Gold imports by India, the world’s largest buyer, are set to climb for the first time in six quarters as a decline in domestic bullion prices stokes jewelry and investment demand ahead of major festivals.
Gold holdings of SPDR gold trust, the largest ETF backed by the precious metal, increased to 1,334.19 tons, as on Oct. 19. Silver holdings of iShares silver trust, the largest ETF backed by the metal, increased to 9,888.55 tons, as on Oct, 18.
South African workers officially ended a month long strike at major bullion producer Gold Fields on Friday, but there was still no end in sight for wildcat walkouts that have paralyzed other gold and platinum producers.

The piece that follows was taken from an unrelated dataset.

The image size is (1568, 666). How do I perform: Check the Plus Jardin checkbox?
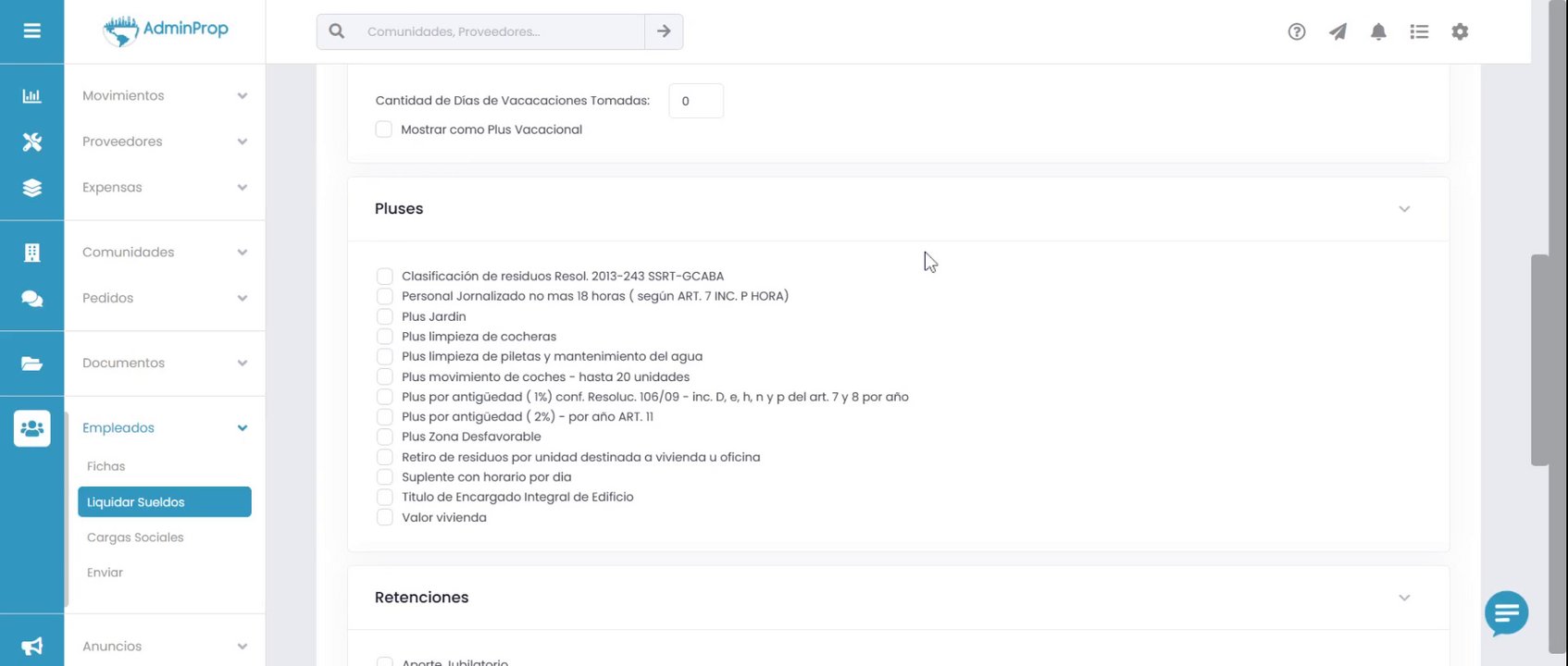click(x=385, y=316)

Gold prices breached the crucial support level ofUS$1,730/ounce and in the process registered a low of US$1,716/ounce. Similarly, Silver has breached the support levels of US$32.5/ounce and registered the low of US$31.9/ounce.
In US, market focus will be on the upcoming Federal Reserve's policy meeting this week, and they will give an update the current economic scenario and likely throw light on future growth prospects.
Base metals moved lower, impacted by persistent demand concerns and poor flow of macroeconomic concerns in China. Selling pressure was evident in the non‐ferrous complex, with LME copper prices moving as low as US$7,983/ton.
This morning a report in Japan showed that exports fell a bigger‐than‐expected 10.3% in September from a year earlier, with exports to China slumping 14.1% in the year to September.